Stored items

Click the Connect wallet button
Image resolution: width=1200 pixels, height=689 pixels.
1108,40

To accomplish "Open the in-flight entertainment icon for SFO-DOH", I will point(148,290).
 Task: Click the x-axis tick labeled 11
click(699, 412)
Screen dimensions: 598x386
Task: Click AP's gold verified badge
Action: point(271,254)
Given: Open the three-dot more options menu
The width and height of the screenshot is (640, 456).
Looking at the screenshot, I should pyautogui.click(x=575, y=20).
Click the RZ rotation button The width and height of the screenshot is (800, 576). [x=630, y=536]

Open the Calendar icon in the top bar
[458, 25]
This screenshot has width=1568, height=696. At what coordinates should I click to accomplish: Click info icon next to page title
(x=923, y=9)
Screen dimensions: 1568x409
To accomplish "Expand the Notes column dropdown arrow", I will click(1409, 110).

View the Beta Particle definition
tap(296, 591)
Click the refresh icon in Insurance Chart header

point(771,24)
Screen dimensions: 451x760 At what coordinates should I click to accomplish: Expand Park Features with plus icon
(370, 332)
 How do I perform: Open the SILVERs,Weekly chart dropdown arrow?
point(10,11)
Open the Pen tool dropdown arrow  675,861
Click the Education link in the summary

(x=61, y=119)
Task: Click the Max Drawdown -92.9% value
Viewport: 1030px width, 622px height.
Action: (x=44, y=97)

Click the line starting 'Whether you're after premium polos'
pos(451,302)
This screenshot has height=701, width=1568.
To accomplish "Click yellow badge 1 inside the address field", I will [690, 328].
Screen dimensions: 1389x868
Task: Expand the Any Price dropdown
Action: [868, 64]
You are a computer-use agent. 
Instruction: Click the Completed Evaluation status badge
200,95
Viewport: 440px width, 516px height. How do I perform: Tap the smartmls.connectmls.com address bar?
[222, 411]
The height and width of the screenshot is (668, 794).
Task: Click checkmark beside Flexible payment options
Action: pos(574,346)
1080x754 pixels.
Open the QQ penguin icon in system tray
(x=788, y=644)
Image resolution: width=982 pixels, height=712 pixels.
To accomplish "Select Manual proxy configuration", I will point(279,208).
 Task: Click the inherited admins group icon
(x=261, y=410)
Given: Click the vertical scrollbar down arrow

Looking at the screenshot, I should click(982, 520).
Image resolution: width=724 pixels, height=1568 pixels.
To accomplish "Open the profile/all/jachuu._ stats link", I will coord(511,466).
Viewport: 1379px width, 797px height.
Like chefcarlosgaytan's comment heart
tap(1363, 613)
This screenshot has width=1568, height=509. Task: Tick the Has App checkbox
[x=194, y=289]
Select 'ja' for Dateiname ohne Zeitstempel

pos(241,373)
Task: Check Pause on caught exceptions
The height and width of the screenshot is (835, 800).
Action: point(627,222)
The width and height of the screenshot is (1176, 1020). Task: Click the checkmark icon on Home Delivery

▶ _Your assignment_
Only the line that contains "Open the QQ penguin icon in system tray" and the lines after it, through the end of the data above, are to be repeated exactly.

▶ _The answer_
Open the QQ penguin icon in system tray
(x=788, y=644)
Image resolution: width=982 pixels, height=712 pixels.
To accomplish "Select Manual proxy configuration", I will point(279,208).
 Task: Click the inherited admins group icon
(x=261, y=410)
Given: Click the vertical scrollbar down arrow

Looking at the screenshot, I should click(982, 520).
Image resolution: width=724 pixels, height=1568 pixels.
To accomplish "Open the profile/all/jachuu._ stats link", I will coord(511,466).
Viewport: 1379px width, 797px height.
Like chefcarlosgaytan's comment heart
tap(1363, 613)
This screenshot has width=1568, height=509. Task: Tick the Has App checkbox
[x=194, y=289]
Select 'ja' for Dateiname ohne Zeitstempel

pos(241,373)
Task: Check Pause on caught exceptions
The height and width of the screenshot is (835, 800).
Action: point(627,222)
The width and height of the screenshot is (1176, 1020). Task: Click the checkmark icon on Home Delivery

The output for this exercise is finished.